Exercise description: Starting at the line that contains "Task: Open global search magnifier icon" and ending with the last of the lines below, set out those lines as a numbered list, with blank lines left out. Omit the pictures from your answer.

......

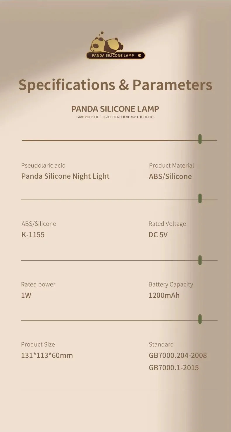Click the green marker below the Battery Capacity row
This screenshot has width=231, height=432.
tap(200, 319)
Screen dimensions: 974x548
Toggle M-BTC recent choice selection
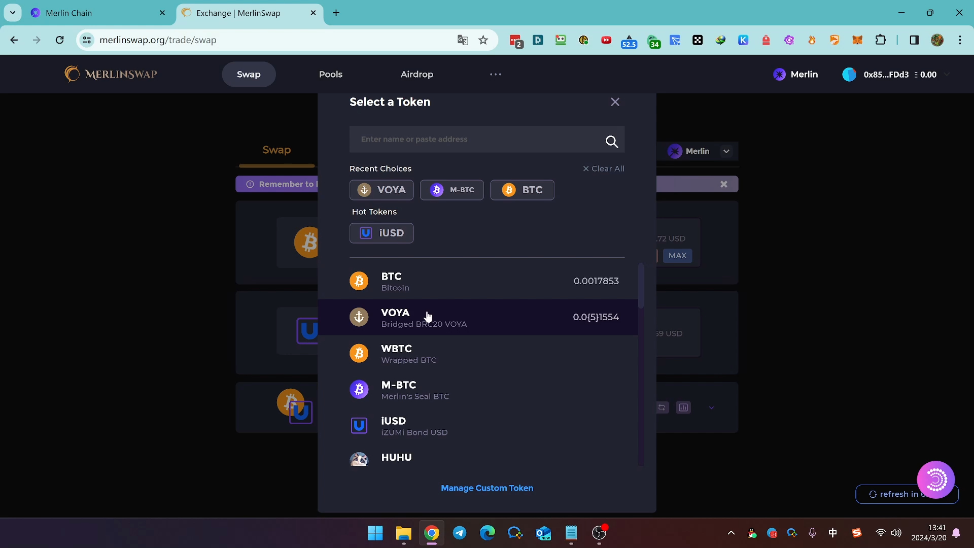point(453,190)
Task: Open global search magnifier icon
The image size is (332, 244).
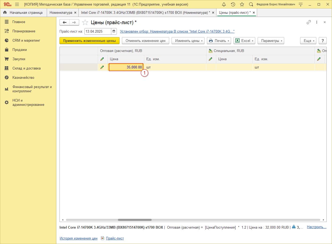Action: (x=251, y=5)
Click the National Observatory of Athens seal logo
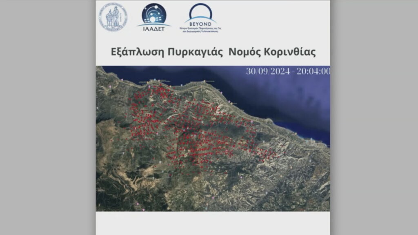The image size is (418, 235). point(112,17)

......

Response to the exercise:
1. Task: Open global search magnifier icon
2. The image size is (332, 244).
3. Action: (x=251, y=5)
4. Click the National Observatory of Athens seal logo
5. The image size is (418, 235). point(112,17)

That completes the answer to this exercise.